• Zadanie A:
Przetłumacz na język angielski zdanie z fragmentu o centrach handlowych: „Duże centra i obiekty śródmiejskie, w tym samym czasie, odbudowały jedynie ok. 55% poziomu sprzed roku.”
• Zadanie B:
Streść krócej akapit rozpoczynający się od słów „Lockdown uderzył przede wszystkim” z fragmentu o centrach handlowych, zachowując jego główne fakty.
• Zadanie C:
Dopisz dalszy ciąg tekstu o wpływie lockdownu na centra handlowe, zaczynając od miejsca po jego ostatnim zdaniu.

• Fragment strony:
-*-*-

Lockdown uderzył przede wszystkim w największe centra handlowe pozbawione możliwości działania rozbudowanej części gastronomicznej i rozrywkowej oraz rozbudowanej oferty modowej. Podczas gdy małe lokalne centra, pomimo redukcji obrotów, utrzymały klientów, a odwiedzalność w maju osiągnęła już nawet 75%. Duże centra i obiekty śródmiejskie, w tym samym czasie, odbudowały jedynie ok. 55% poziomu sprzed roku.

-*-*-

• Materiał:
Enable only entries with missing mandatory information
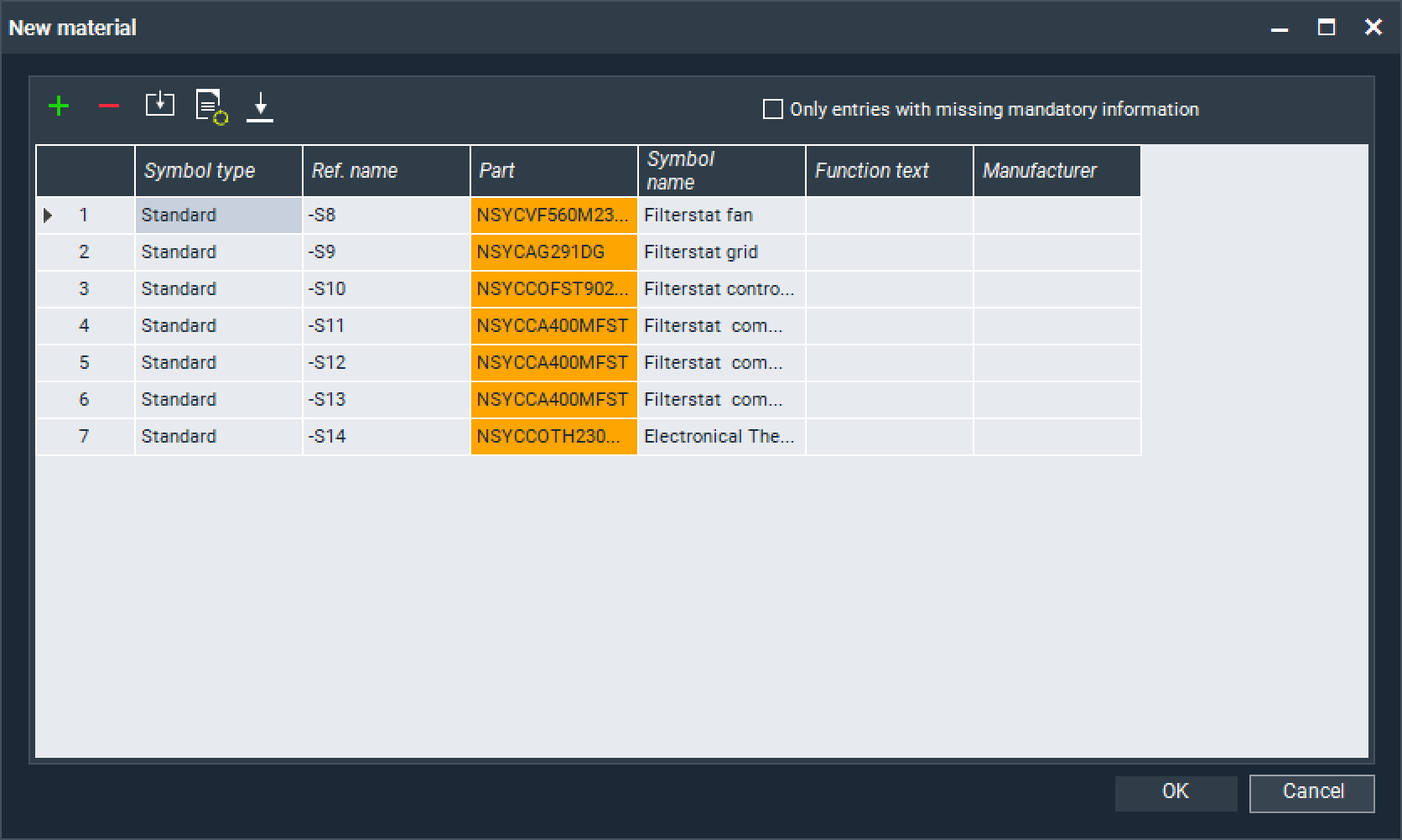The image size is (1402, 840). pyautogui.click(x=772, y=110)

-*-*-

• Odpowiedź A:
Large shopping centers and downtown properties, over the same period, recovered only about 55% of their level from a year earlier.

• Odpowiedź B:
Lockdown najmocniej dotknął największe centra handlowe, które nie mogły prowadzić rozbudowanej gastronomii, rozrywki ani szerokiej oferty modowej. Małe centra lokalne mimo spadku obrotów utrzymały klientów, a w maju ich odwiedzalność osiągnęła nawet 75%. Duże centra i obiekty śródmiejskie odbudowały w tym czasie jedynie ok. 55% poziomu sprzed roku.

• Odpowiedź C:
Główne wyzwania przed galeriami handlowymi:
  • Ograniczenie zakupów dóbr trwałego użytku i odzieży
  • Zmiana preferencji zakupowych z zakupów droższych marek na ofertę value lub dyskontową
  • Wzrost popularności zakupów przez internet
  • Zmniejszenie zapotrzebowania na ofertę gastronomiczną i rozrywkową, przy ciągle obowiązujących restrykcjach sanitarnych
  • Optymalizacja sieci handlowych, w tym ograniczenie liczby placówek lub redukcja wynajmowanej powierzchni
  • Zbilansowanie budżetu operacyjnego przy dodatkowych kosztach obsługi i presji najemców na ograniczenie kosztów
  • Ryzyko utrzymania się istotnej liczby zamkniętych fasad lokali
  • Obniżenie percepcji atrakcyjności przestrzeni galerii tymczasowo dostosowanej do reżimu sanitarnego
  • Redukcja potencjału nabywczego najsilniejszych aglomeracji w związku z ograniczeniem dojazdów do pracy i wyjazdem tymczasowych mieszkańców tracących zatrudnienie
Centra handlowe w Polsce:

550

Działające centra handlowe

12,35 mln m2

Powierzchnia handlowa GLA (33% całkowitej sprzedaży handlowej w PL)

126 mld PLN

Roczna wartość sprzedaży (29% sprzedaży detalicznej w PL)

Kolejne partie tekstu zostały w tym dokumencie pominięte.